Convicted terrorist Usman Khan fatally stabbed Cambridge graduates Jack Merritt and Saskia Jones at prisoner rehabilitation event on 29 November.
He injured two others before he was shot dead by police on London Bridge.
A pre-inquest review hearing was held at the Old Bailey on Friday morning.
The full inquest into the deaths of Mr Merritt and Ms Jones is expected to take place next April - and one for Khan will follow after.
Nick Armstrong, a lawyer for Mr Merritt's family, suggested there was already evidence of a "systemic problem".
He said officers in Staffordshire who were handling Khan had said they had "received no specific training in dealing with terrorist offenders".
'No bag check'
Henry Pitchers QC, for Ms Jones's family, said the question was not whether Prevent or probation knew there was a risk but whether they "should have had an inkling".
Khan was "assessed as the highest level of risk" when he was allowed to leave prison - less than a year before the attack - and "had 22 licence conditions attach to his release," Mr Pitchers told the court.

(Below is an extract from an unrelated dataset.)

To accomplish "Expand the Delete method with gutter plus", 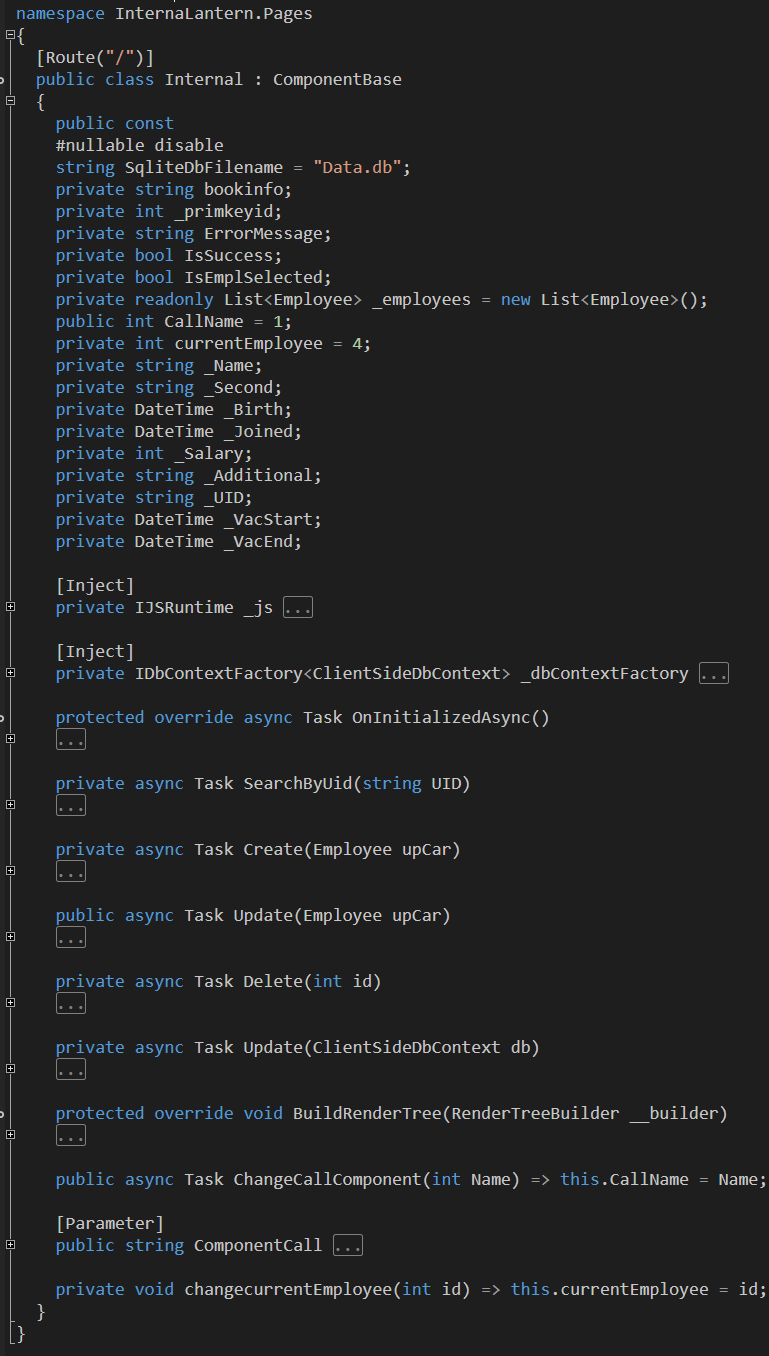I will coord(10,1003).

He said the last visit by police officers to Khan's home in Stafford was two weeks before the attack.
The flat was dark, and Khan opposed the officers photographing his Xbox and asked them to leave, which they did.

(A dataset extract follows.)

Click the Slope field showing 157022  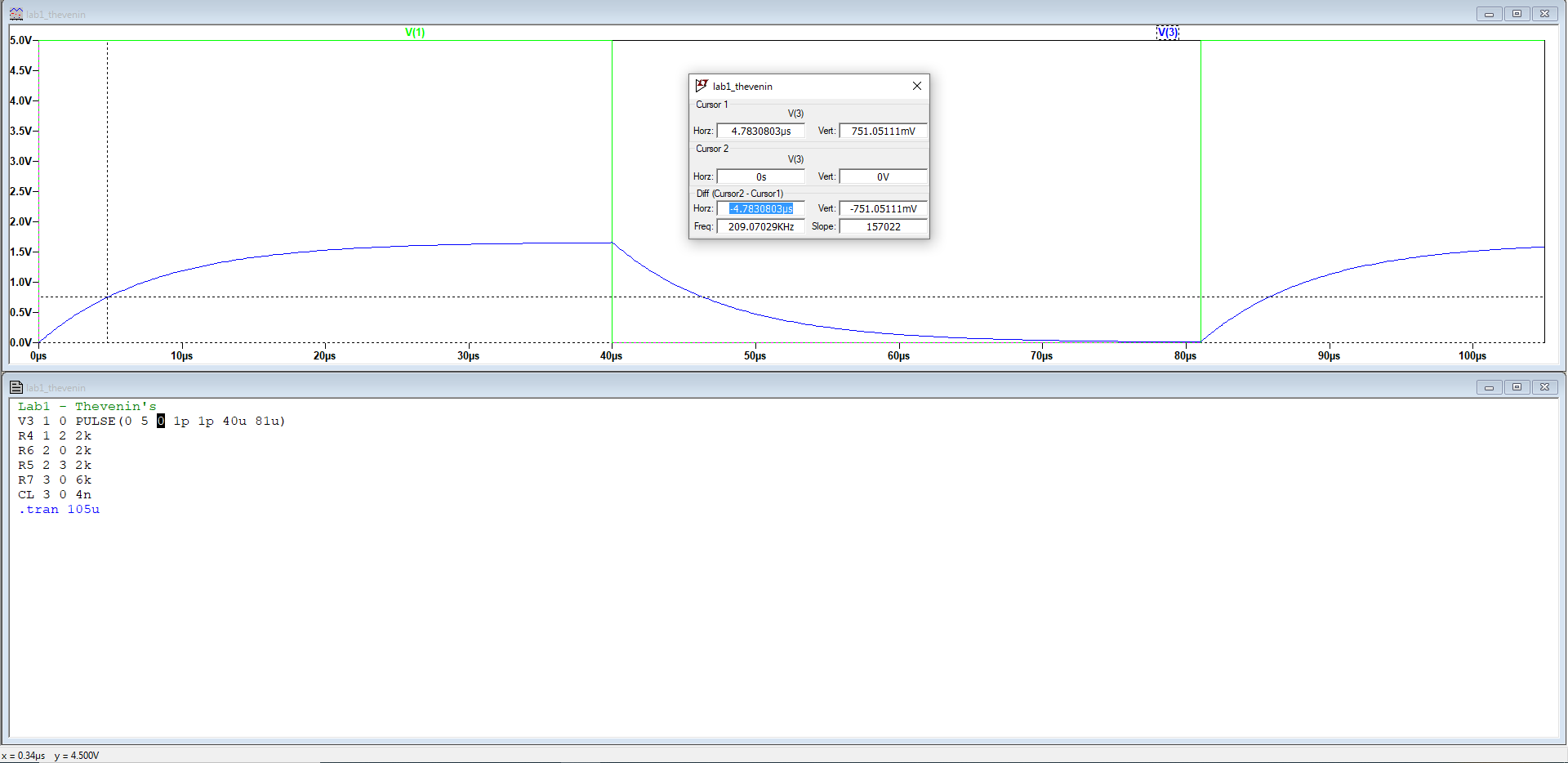883,226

But this does not appear to have raised suspicions, Mr Pitchers said.
He also raised the issue of security at the Learning Together event where the attack took place.

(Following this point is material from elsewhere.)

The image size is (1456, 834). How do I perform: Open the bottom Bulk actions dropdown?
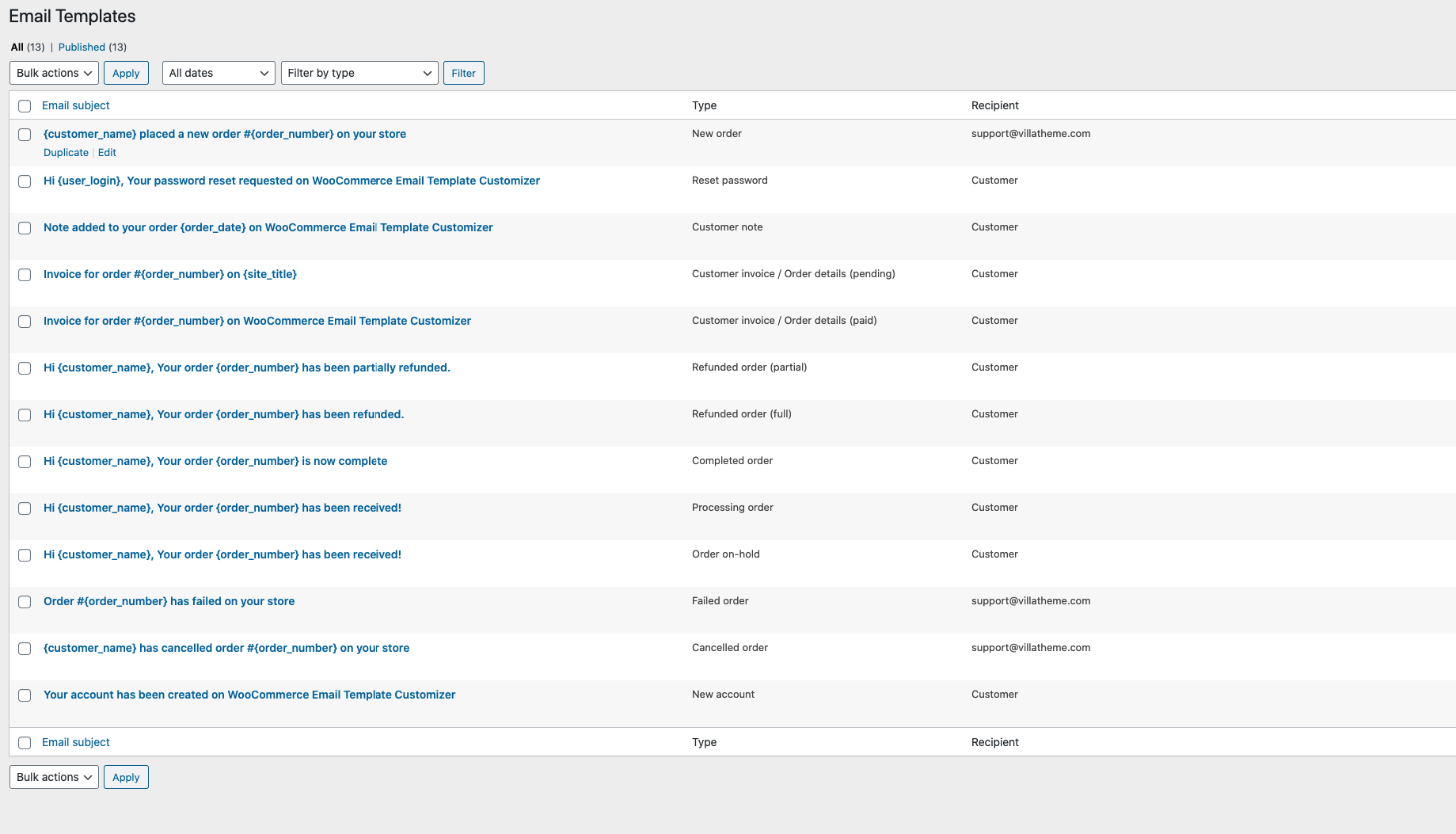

"There was no security check at the door," he said. "Not even a rudimentary bag check."
At the pre-inquest review Jude Bunting, representing Khan's mother Parveen Begum, said: "Mrs Begum and her family were deeply shocked by the events.
"Mrs Begum still finds it hard to believe such terrible damage was caused by her son.
"They condemn Usman Khan's actions"
"They want to better understand how this tragedy happened. How a family member who they thought was reformed, committed this atrocity."
The court heard the Counter Terrorism Command of the Metropolitan Police does not think anyone else was involved in the attack.
Chief Coroner Mark Lucraft QC was told a toxicology investigation of Khan's body found evidence of "the occasional use of cocaine" in the period leading up to his death.
Khan had recently been released from a prison sentence for terrorism offences when he attended the Learning Together event at Fishmongers' Hall in the City of London.
Ms Jones's family's legal team opposed an application by Khan's family that they should have "interested party" status at the inquest into her death and that of Mr Merritt.
They also opposed Khan's family having legal representation in the inquests.
Mr Armstrong, representing Mr Merritt's family, also opposed the applications.